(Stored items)
* * *

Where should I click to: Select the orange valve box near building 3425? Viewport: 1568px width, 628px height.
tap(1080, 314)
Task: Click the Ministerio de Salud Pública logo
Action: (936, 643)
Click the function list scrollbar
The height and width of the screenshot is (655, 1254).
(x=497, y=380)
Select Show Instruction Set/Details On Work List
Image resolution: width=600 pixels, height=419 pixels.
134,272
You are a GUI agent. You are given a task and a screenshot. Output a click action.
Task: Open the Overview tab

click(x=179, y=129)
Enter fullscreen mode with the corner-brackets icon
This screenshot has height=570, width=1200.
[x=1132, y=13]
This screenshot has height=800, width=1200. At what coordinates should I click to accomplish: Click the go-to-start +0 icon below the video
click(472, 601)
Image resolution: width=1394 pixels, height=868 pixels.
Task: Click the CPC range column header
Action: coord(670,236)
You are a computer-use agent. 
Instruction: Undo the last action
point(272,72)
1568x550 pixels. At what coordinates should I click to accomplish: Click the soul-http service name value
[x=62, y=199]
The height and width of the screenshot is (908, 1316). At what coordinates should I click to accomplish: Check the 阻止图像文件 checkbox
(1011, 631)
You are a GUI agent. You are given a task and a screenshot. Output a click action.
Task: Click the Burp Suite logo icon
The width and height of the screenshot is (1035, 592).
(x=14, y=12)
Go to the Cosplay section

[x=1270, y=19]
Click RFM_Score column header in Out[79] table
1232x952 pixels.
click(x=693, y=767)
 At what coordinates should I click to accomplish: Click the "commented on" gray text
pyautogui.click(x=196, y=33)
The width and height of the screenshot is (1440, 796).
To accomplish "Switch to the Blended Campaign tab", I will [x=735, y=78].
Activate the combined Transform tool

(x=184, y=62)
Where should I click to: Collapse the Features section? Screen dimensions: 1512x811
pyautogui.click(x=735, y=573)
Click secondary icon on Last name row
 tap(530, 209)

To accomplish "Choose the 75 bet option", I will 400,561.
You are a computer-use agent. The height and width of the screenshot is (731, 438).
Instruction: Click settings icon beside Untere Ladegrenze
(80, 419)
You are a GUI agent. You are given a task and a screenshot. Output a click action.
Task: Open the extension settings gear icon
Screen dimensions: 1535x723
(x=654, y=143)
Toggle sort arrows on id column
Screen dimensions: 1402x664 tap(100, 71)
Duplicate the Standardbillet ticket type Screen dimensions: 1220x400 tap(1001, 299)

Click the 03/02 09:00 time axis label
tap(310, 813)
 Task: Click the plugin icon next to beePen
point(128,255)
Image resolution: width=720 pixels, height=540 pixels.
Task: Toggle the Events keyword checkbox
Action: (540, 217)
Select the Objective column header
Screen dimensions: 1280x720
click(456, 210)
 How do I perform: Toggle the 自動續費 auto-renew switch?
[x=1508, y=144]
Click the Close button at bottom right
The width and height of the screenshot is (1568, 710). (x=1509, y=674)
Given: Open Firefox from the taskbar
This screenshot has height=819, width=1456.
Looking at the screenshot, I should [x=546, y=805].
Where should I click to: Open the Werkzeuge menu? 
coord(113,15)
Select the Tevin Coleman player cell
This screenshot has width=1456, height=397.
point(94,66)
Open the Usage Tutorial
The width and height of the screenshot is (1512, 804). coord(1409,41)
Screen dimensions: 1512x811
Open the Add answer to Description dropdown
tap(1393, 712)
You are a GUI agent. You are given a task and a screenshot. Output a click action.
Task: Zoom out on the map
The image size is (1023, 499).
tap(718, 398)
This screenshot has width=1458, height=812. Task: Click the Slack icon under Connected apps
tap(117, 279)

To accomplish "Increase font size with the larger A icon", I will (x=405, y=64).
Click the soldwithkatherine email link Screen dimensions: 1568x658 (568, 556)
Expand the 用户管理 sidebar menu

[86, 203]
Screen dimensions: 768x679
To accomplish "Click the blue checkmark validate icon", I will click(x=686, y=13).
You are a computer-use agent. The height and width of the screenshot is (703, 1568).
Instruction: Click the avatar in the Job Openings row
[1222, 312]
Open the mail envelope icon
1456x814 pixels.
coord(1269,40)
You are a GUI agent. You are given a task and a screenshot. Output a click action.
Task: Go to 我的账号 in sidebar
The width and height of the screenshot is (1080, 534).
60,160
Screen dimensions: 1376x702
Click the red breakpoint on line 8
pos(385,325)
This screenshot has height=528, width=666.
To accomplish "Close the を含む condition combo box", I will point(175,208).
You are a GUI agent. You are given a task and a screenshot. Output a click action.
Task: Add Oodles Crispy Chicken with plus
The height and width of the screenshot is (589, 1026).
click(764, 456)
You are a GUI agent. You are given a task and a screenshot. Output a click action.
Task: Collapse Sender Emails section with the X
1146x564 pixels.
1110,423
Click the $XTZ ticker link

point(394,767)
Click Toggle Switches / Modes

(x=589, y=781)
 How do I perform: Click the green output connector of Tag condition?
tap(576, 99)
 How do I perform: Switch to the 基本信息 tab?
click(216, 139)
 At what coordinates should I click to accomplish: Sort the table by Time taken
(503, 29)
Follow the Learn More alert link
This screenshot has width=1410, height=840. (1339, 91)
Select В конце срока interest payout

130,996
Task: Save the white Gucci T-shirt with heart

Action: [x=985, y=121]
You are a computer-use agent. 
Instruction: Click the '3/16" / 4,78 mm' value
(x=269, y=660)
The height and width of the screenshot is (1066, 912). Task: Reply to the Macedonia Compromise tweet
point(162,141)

* * *

Pick out each line in the records that contains the string "computer" and copy it out. Treat uppercase and lowercase as different.

You are a computer-use agent. 
You are a computer-use agent. The height and width of the screenshot is (731, 438).
You are a computer-use agent. The height and width of the screenshot is (703, 1568).
You are a computer-use agent. 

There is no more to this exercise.